• Task data:
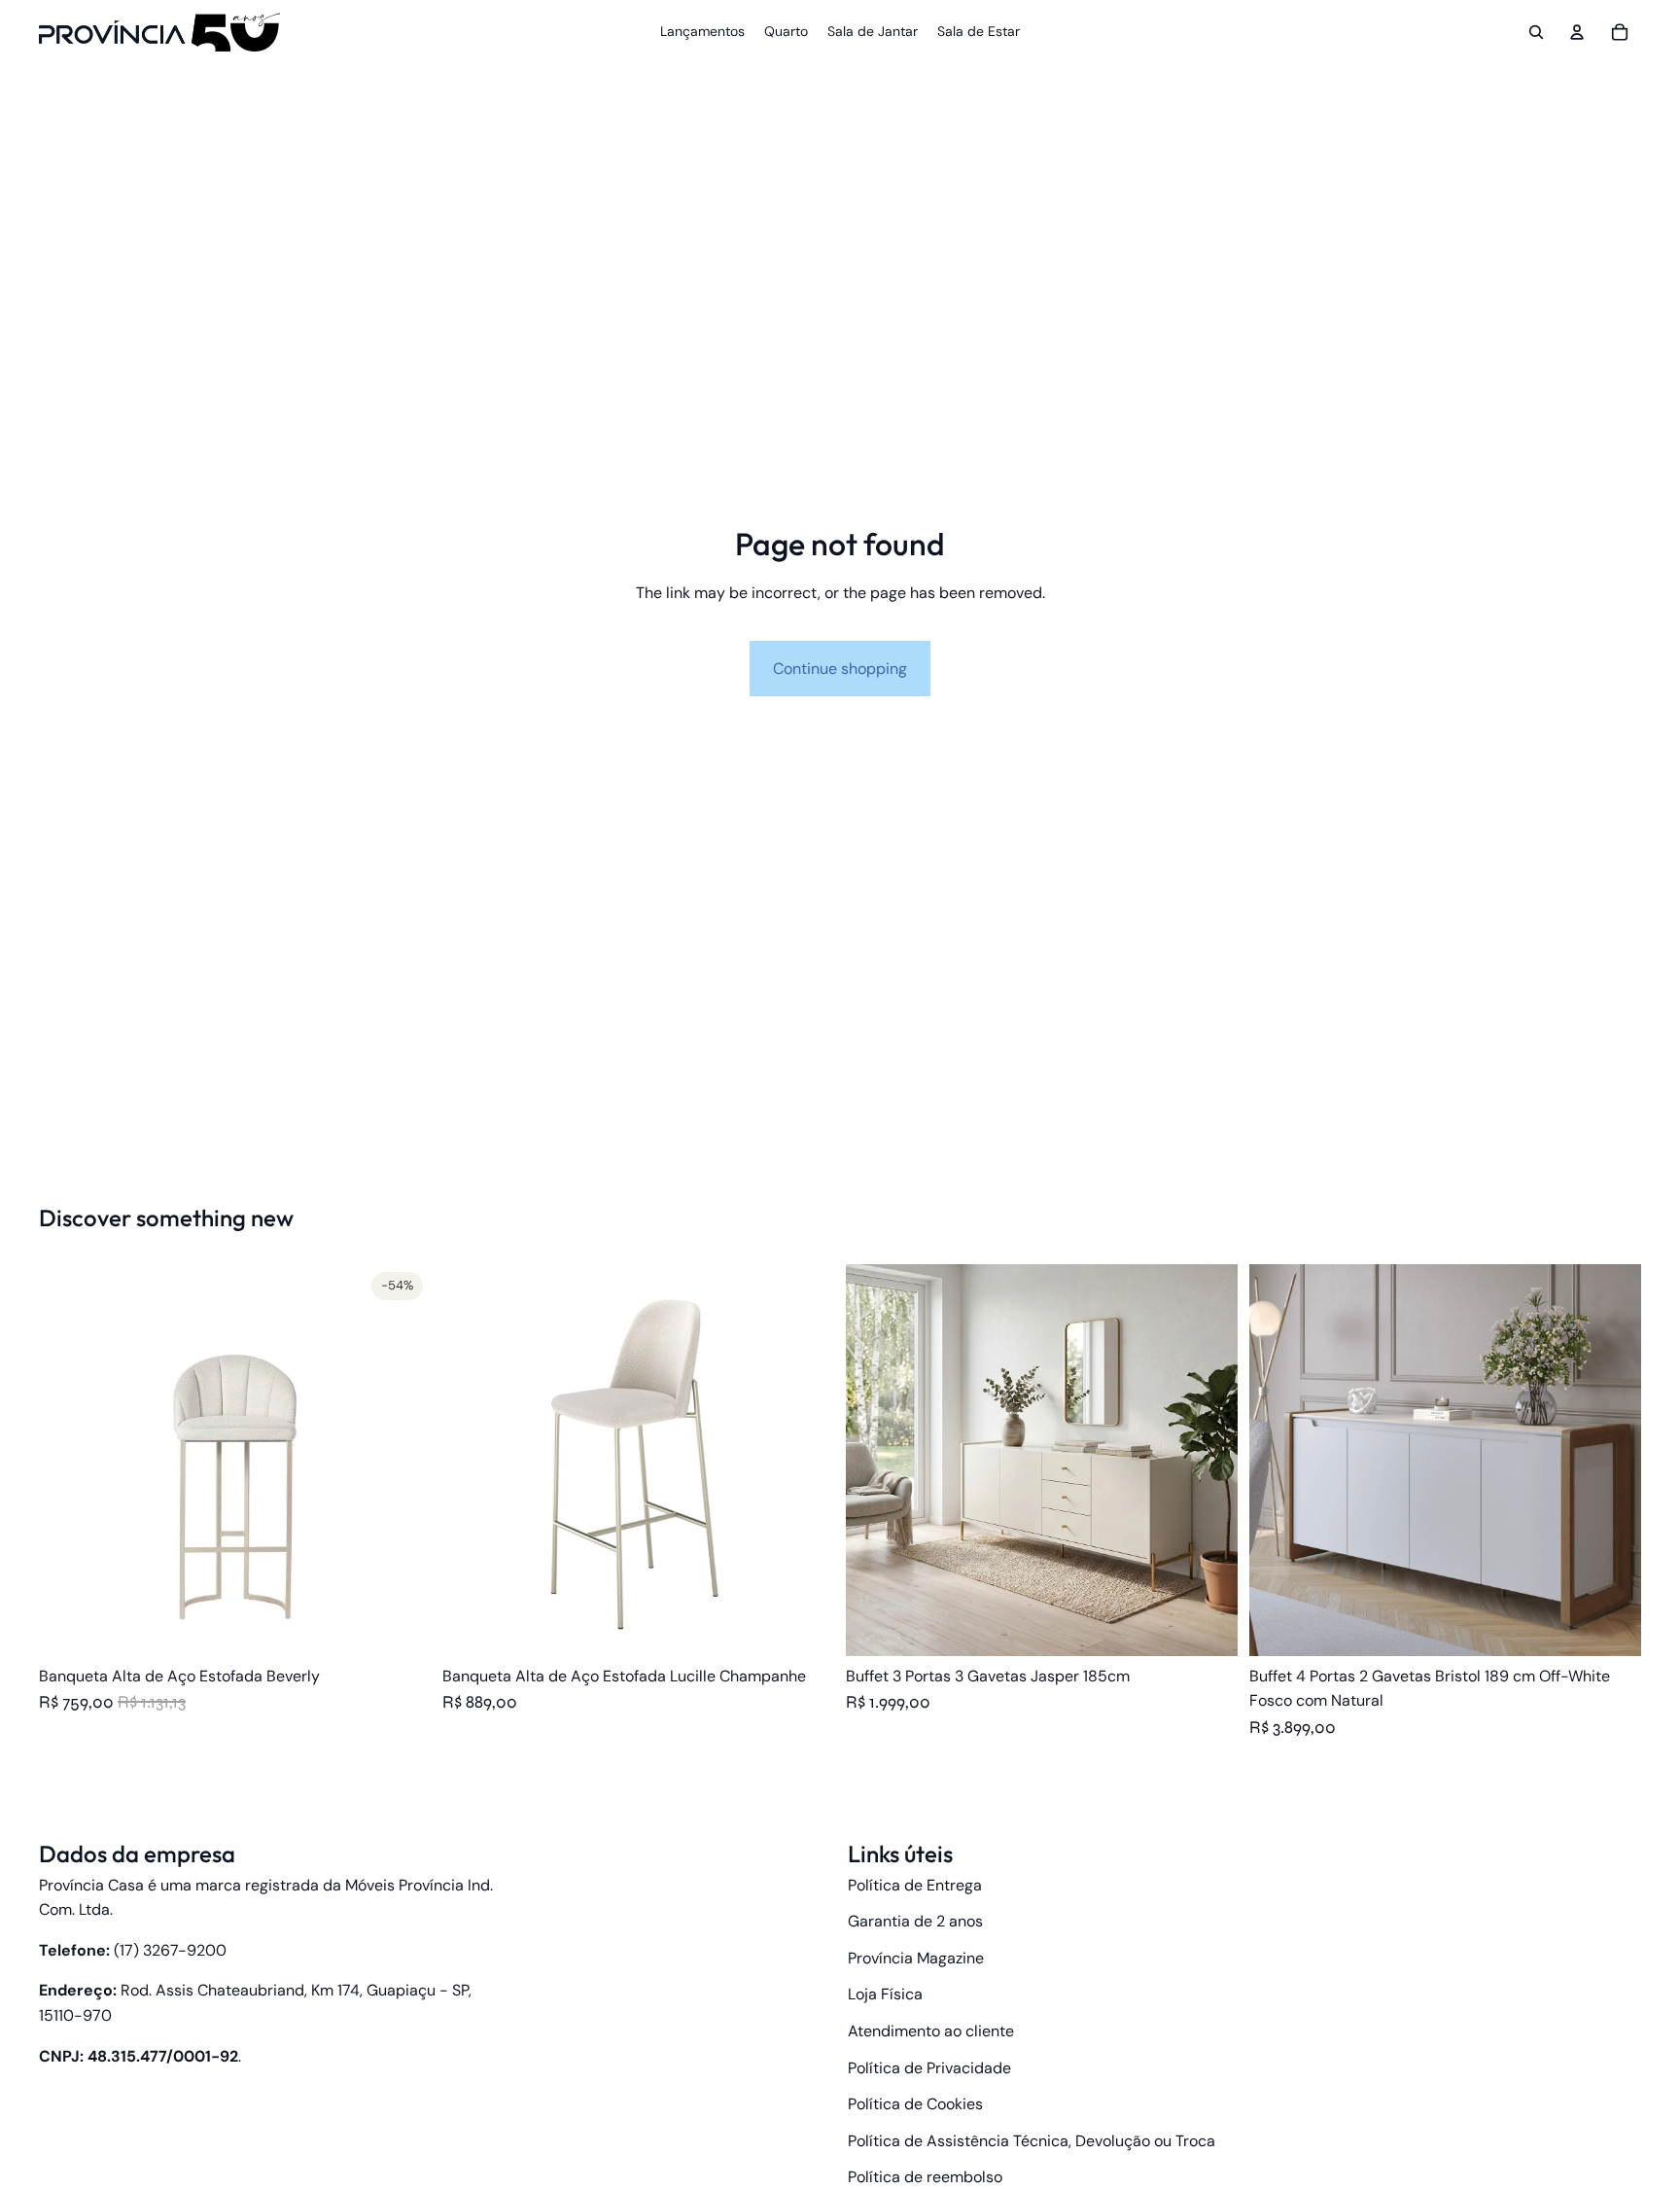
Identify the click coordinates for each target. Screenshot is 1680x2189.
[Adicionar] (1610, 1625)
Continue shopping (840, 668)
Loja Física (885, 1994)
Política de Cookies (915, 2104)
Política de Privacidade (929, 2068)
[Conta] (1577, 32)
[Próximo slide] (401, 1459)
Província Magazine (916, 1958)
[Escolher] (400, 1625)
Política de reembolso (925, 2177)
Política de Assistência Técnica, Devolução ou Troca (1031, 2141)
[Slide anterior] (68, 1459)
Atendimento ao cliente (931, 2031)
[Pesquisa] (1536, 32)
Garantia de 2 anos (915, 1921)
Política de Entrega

• What to produce:
Copy the records above exactly, omitting every picture.

• Answer section:
Identify the click coordinates for each target. Screenshot is 1680x2189.
[Adicionar] (1610, 1625)
Continue shopping (840, 668)
Loja Física (885, 1994)
Política de Cookies (915, 2104)
Política de Privacidade (929, 2068)
[Conta] (1577, 32)
[Próximo slide] (401, 1459)
Província Magazine (916, 1958)
[Escolher] (400, 1625)
Política de reembolso (925, 2177)
Política de Assistência Técnica, Devolução ou Troca (1031, 2141)
[Slide anterior] (68, 1459)
Atendimento ao cliente (931, 2031)
[Pesquisa] (1536, 32)
Garantia de 2 anos (915, 1921)
Política de Entrega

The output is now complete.